Our method to make membrane tubes requires a small amount of lipid and is relatively easier. We call these supported membrane tubes (SMrTs). To start, you coat a glass coverslip with polyethylene glycol or PEG, the reason being that membranes stick to glass very well and that would cause a membrane tube to collapse. On this coated coverslip, we spread some lipids. Once dry, the coverslip is placed inside a flow cell. When exposed to buffer inside the flow cell, lipids self assemble to form a membrane that takes the shape of very large vesicles. We then flow buffer to extrude these vesicles into long and narrow membrane tubes. The outcome is that you see hundreds of these tubes arranged parallel to the flow of buffer. Proteins of interest are then passed onto these tubes and fission is observed as tubes getting cut. This high-throughput system can be assembled in a matter of minutes and is highly reproducible. (Watch a video of membrane fission on Pucadyil Lab website).

Q. How was the idea of supported membrane tubes conceived?

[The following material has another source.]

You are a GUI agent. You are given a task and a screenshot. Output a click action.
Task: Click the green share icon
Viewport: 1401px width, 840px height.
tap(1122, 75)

The bulk of my PhD (at CCMB Hyderabad) was spent studying membrane proteins. Close to finishing, I was thinking about getting into reconstitution biology — make your own membrane, add your protein of interest and see if it shows anything interesting. My first foray into reconstitution biology started while I was still at CCMB. By then I knew how to play around with model membrane systems. With that technical expertise I went to The Scripps Research Institute for postdoctoral training, where I studied membrane fission. The first model membrane system to study fission came out of my work there. In my lab at IISER, we built upon this work.

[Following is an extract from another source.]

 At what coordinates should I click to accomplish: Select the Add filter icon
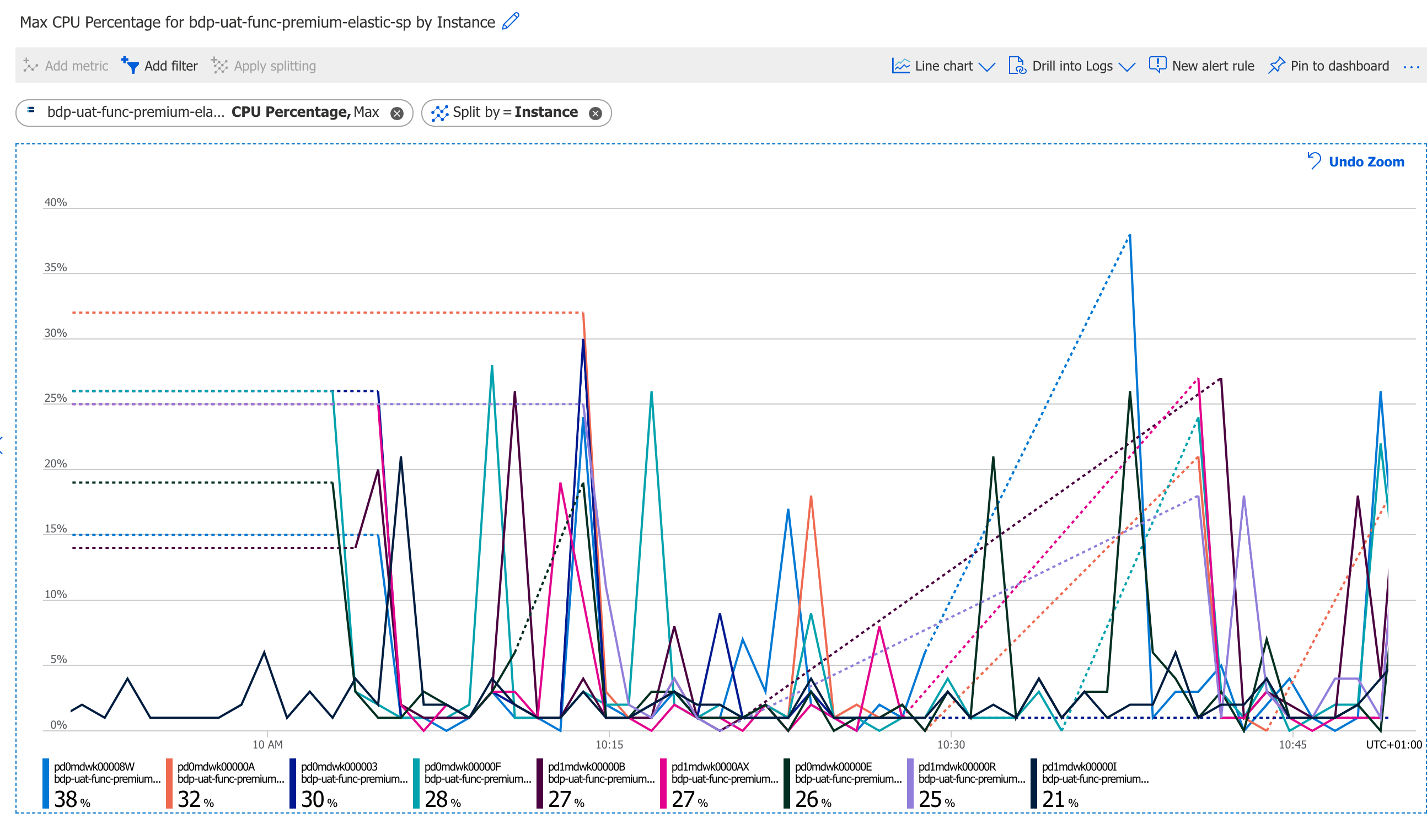[x=131, y=65]
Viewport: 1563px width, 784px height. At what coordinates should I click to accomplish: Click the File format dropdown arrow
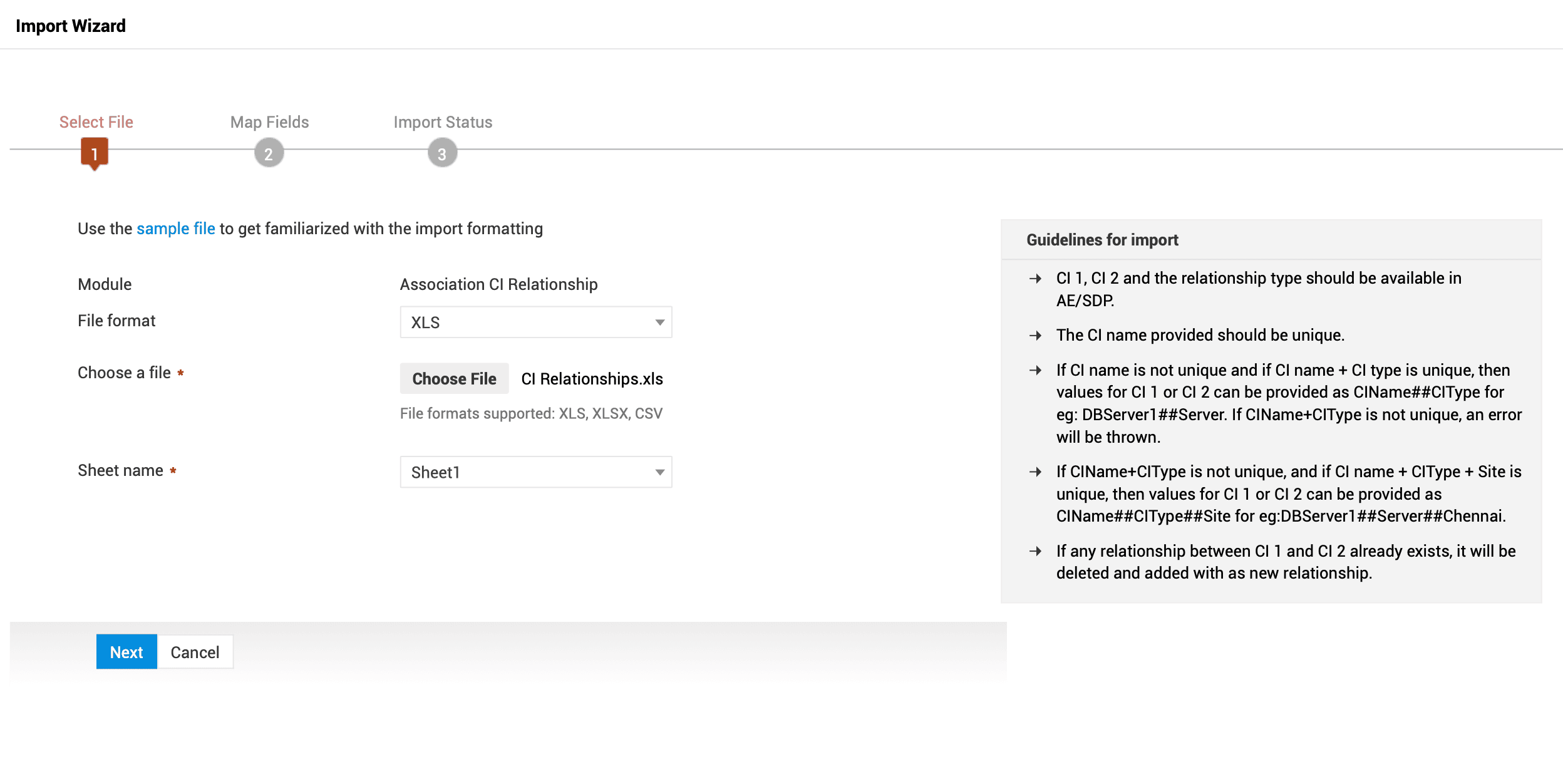[x=659, y=322]
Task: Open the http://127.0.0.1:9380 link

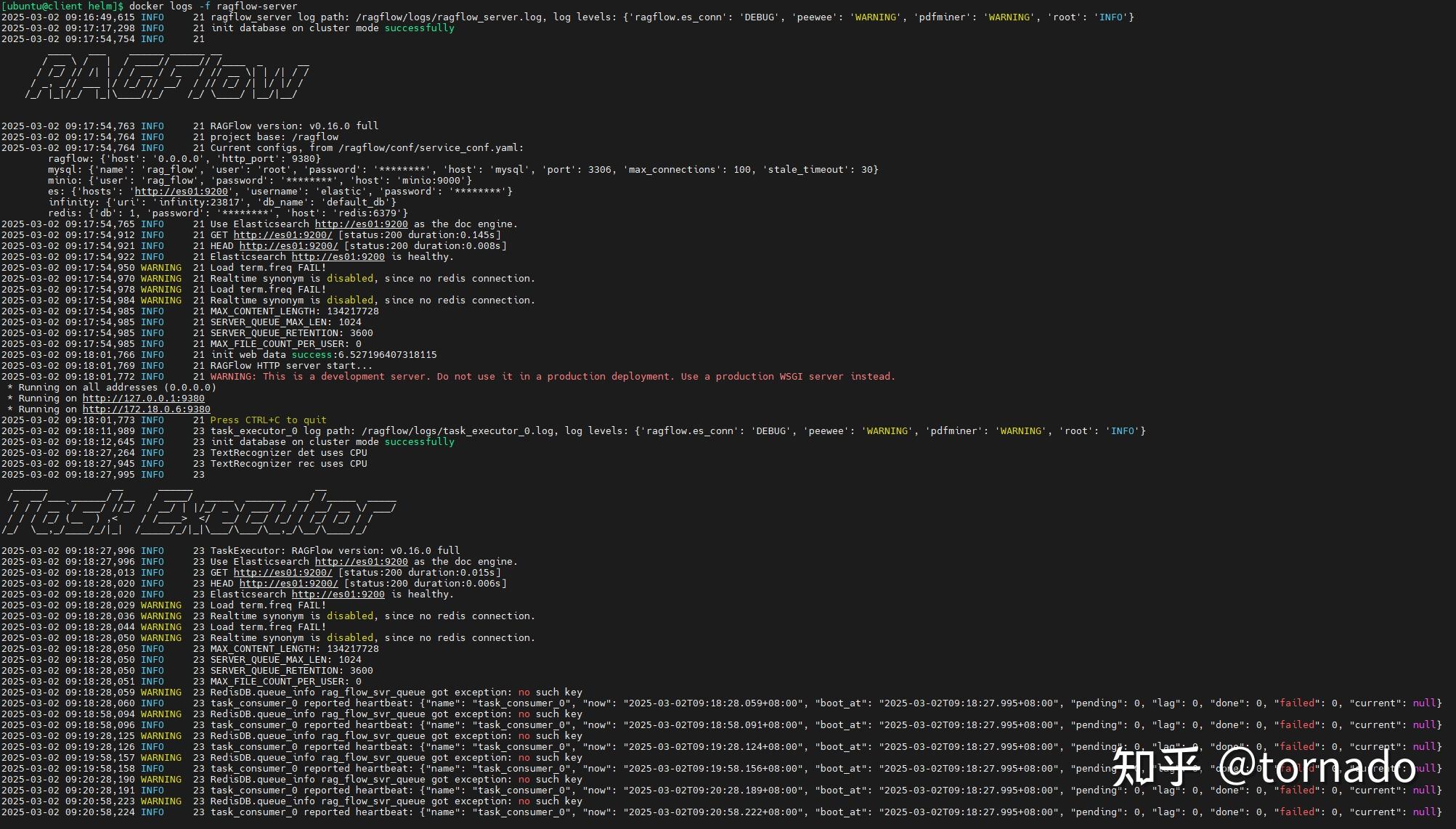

Q. Could you tell our readers the process of selection for HHMI International Research Scholarship?

The grant is for five years. The entire application period was 6 – 9 months (till interview). The application itself was very straightforward; does not emphasize on an elaborate proposal. They fund very diverse types of applications, which are reviewed by an international panel. 

The interview took about 30 – 45 minutes during which they asked about experimental details of the proposed research; where you see yourself in 5 years, etc. There were also questions about support system at your institute — ambience and facilities; as well as internal process of evaluating faculty.

Q. In a previous interview, you attributed your desire to pursue a research career in Biology to a summer rotation experience. What would you say, can be done to kindle this enthusiasm for research in students? 

A formal set-up for education is necessary. But for most students, their exposure to science is predominantly reading textbooks and research articles, about what discoveries others have made. Sadly through this process, we end up deifying laureates, but we don’t tell enough about doing science. As a result, the process of doing science can seem very distant. 

It was no different for me, until I did the summer rotation at Amitabha Chattopadhyay’s lab at CCMB (where I would end up doing PhD). It was during this time that doing science seemed within reach. 

I think it is crucial for students to have some independence in studying science, much before PhD. This is critical not just for doing research, should they so choose in their future. Education in science should give them tools for any kind of future they desire.